In addition to a revamping of its entire staff and the way in which it makes newspapers, the Watertown Daily Times will be embarking on a relocation and downsizing of its physical plant in the coming days.

The last day of production at the longtime, 115 W. Main St. home of the facility in the heart of downtown Watertown will be today. Then, it's off to the new location at 218 S. First St., another historic Watertown building that sits on the east bank of the Rock River.

The Watertown Daily Times dates to its birth on Nov. 23, 1895, when John W. Cruger and E. J. Schoolcraft formed a partnership for the purpose of publishing a daily newspaper. The newspaper began life at the southeast corner of First and Main streets, most recently home to Trader Tom's. The first edition was four pages and made its way into the public's hands on a Saturday afternoon. That single copy started what are now more than 37,000 consecutive editions without a single missed date. In 1904, crowded conditions forced the newspaper to move to 212 W. Main St., now Mullen's Dairy.

By 1906, The Times again ran out of space and moved to the basement of the Masonic Lodge at 2 E. Main St., most recently home to Two Rivers Bikes.

Fire destroyed the Masonic Lodge and the Times again moved, this time to a temporary location on South Third Street. In late 1916, the Times moved to its well-known 115 W. Main St. location. In 1985, a large, two-story addition at 117 W. Main St. was occupied by news, circulation and business departments. In 1994, the Herro building at 121 W. Main St., formerly the Feed Bag Restaurant, was purchased and remodeled for inserting and distribution operations.

In 1998, the Daily Times acquired Wepco Printing, a job shop printer on North Fourth Street that originally had been the publisher of Der Weltburger, a German language weekly newspaper published in Watertown from 1867 to 1932.

Readers who may have taken tours of the Daily Times, perhaps during their school days or with community organizations, might be surprised at the large, vacant spaces they would now find on similar visits to the 115 W. Main St. building. Large press printing operations ceased in Watertown in 2011 and printing was moved to Janesville. The carrier room is also now silent, with the U.S. Postal Service handling newspaper distribution through the mail. With printing operations ended in Watertown, the circulation/distribution center at 121 W. Main St. was sold in 2012 and is soon to be a part of a redevelopment project in the city.

The sale of the buildings at 113-115 W. Main St. to the city occurred in 2017 and the facilities are slated for razing to make way for the downtown redevelopment project.

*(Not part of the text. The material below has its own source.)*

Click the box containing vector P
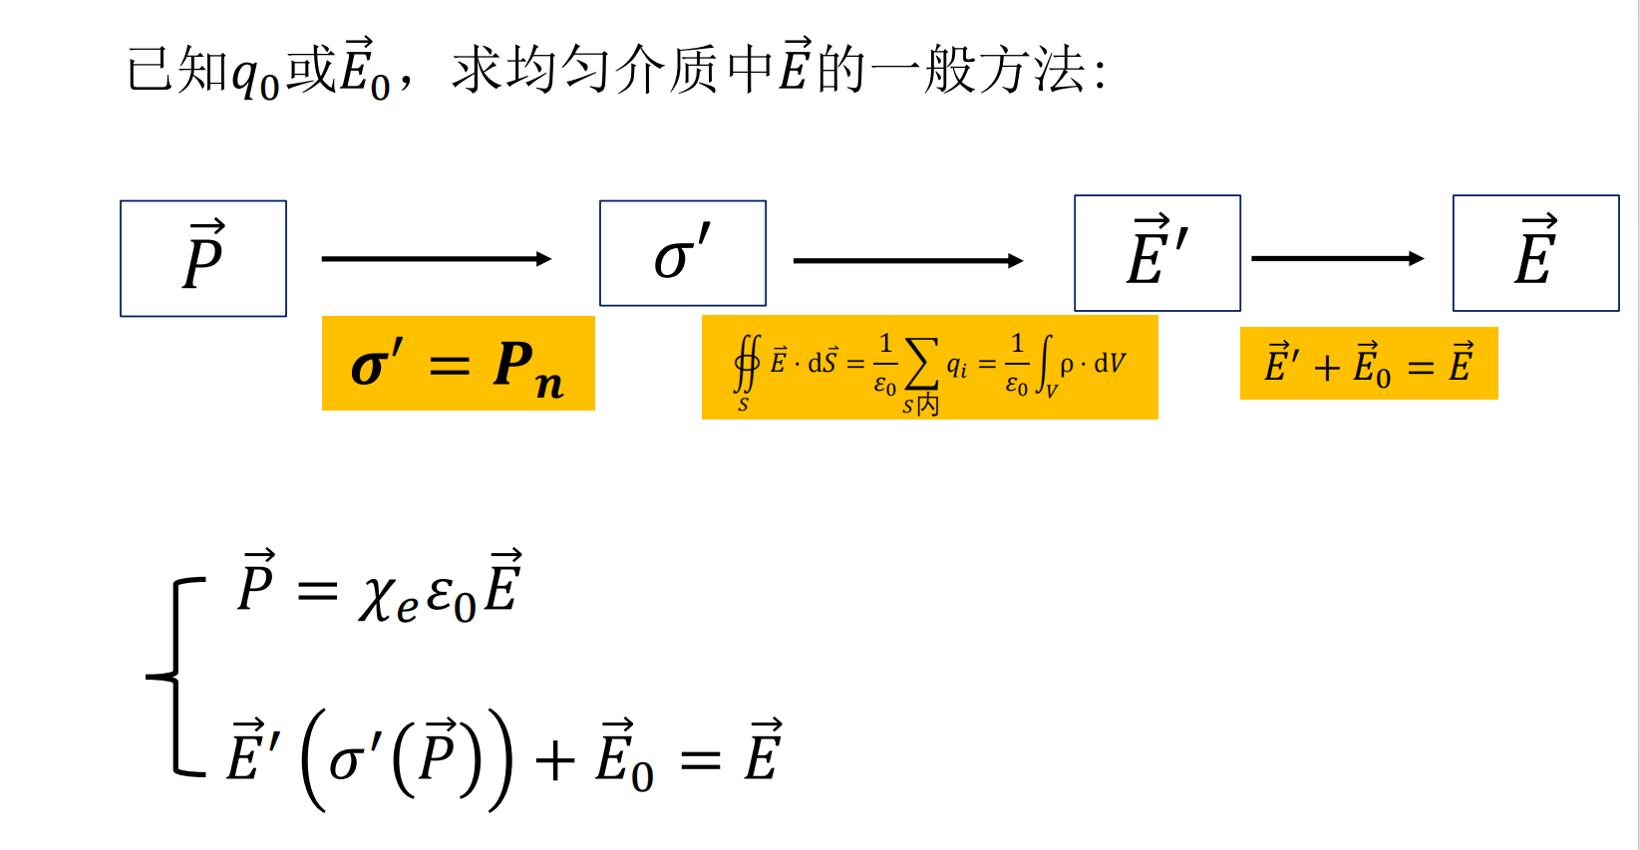(203, 258)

The Daily Times' new facility on South First Street was most recently home to River City Psychological Services, but it was built by the owners of Archie Monuments and was its headquarters until 1977, when the firm moved just south of Watertown.

Wayne Sormrud of Archie Monuments told the Daily Times the reddish stone on the front of the South First Street building is from St. Cloud, Minnesota, and the pillars that are situated on the facade of the structure are Bedford Stone from Indiana. Sormrud said Archie chose the old location because there was a railroad line that ran between the building and the Rock River, making movement of its raw materials and product easier.